- 5 years ago
- Wedding: August 2016
Location. If it wasn’t for Fiance, I’d move to the PNW in a heartbeat. We’re in Silicon Valley because it’s best for his career right now and I can work anywhere (although I’d have to pass another bar exam if I upped and moved). He loves it, I like it well enough (and love my current coworkers), and we own a home now, so it’s fine… just not my single lady dream of being an Oregonian hippee.
Oh and I also gave up being a total cat lady for him. If it wasn’t for him only wanting one, I’d have three. #truelove
Oof. That’s tough. I don’t know if that’s the best choice.
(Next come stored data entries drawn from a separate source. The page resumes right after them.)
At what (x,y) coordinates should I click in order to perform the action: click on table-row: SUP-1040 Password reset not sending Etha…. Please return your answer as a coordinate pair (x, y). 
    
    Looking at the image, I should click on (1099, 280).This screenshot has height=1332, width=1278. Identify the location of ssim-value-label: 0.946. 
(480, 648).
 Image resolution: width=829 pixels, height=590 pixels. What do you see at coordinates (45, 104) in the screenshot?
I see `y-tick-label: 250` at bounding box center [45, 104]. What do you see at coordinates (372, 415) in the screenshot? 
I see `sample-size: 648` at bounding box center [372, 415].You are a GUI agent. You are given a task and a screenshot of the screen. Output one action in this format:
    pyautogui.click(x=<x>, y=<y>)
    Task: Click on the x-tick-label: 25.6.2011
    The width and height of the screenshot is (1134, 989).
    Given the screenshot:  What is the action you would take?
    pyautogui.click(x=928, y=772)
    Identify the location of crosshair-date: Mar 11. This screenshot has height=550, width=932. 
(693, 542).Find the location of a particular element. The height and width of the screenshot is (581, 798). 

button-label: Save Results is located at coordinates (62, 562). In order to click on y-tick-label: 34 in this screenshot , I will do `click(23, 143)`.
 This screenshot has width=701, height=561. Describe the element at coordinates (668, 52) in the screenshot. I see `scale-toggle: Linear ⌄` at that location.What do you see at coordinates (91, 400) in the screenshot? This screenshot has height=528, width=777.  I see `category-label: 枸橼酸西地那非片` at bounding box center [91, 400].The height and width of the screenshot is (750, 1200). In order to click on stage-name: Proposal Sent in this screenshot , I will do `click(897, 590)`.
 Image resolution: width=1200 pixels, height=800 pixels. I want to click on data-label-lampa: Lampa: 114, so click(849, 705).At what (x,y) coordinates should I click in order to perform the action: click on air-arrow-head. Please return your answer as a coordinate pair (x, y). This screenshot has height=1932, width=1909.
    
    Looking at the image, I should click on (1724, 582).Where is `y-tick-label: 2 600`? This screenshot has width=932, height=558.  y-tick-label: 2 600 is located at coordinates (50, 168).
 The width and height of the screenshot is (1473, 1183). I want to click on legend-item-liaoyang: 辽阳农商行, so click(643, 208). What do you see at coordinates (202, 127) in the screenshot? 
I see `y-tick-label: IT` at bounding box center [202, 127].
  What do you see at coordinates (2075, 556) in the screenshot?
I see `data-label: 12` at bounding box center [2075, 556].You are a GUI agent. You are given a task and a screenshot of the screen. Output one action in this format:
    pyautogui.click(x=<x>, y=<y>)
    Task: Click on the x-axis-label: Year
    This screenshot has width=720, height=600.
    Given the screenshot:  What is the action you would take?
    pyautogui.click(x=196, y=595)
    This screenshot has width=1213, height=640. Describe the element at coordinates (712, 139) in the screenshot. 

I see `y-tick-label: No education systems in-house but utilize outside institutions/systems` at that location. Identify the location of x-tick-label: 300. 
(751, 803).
Both of us dread the city that we currently live in, but we are here to be together. When we moved here a couple years ago, we both made the decision that we would be move to a new state by a certain deadline. Relationships are all about sacrifice!
Thanks for the wonderful support bees. It means a lot. It was very hard on him too. He was very upset that I had to turn it down. If only I could show you guys how kind he is…please do t think he’s a jerk. It’s not like that at all!!
My husband is giving up a stable job as an electrical engineer to move to Washington with me. Ive always wanted to live there and found a job paying a good amount more. He’s very family oriented and tries so visit his family as much as possible, so he’s giving that up too. But when I got the offer he didn’t even hesitate, even though he doesnt have anything lined up. I appreciate him so much.
In the same position as a lot of bees, I gave up living in an ideal location. My DH and I were seriously planning on spending a year abroad together and about 6 months before we left, he told me he just couldn’t do it. I obviously have to respect that and gave that dream up. Also, he wants to purchase a home much more than I do, so we are buying a home. I know it is a financially sound decision, but the idea of being tied to one location for the long term is sometimes tough for me to deal with. It’s all about compromise though. We have decided that since we will be staying here, once we get settled financially with the new house, I will start grad school. If your DH/SO is not willing to ever compromise, then that is a problem.
We both have good jobs, but mine is more lucrative. DH volunteered to start telecommuting so that we could move for my new job. I am grateful, and he actually really likes it!
If you two are meant to be together long term, it will work out in your favor to have tried to stay in the same geographic location. There will be more job offers in the future!
My Fiance is actually giving up a lot to move down here with me. We’ve been in a long distance relationship for two years. He has a long-term job and a son (who he sees every other weekend). I am VERY aware and very grateful of the huge life changes he is making to be with me. I have two children who are with their father half the week, and without completely uprooting them and battling my Ex in court, I can’t really leave where I am. I am also in graduate school here, which farther roots me where I am. Being with someone means making decisions for the betterment of the relationship. Just make sure you aren’t the only one making sacrifices and that your needs are seen as being just as important.
I could have gone on exchange to Australia in my third year university, but I didn’t go because I didn’t want to be that far away from my Fiance (then he was just my bf). I don’t regret it. One day we will go to Australia and I will get to experience it with him. I’m not saying you always have to do everything revolved around your SO, but I think it can definitely influence your decisions. And you shouldn’t feel bad about it.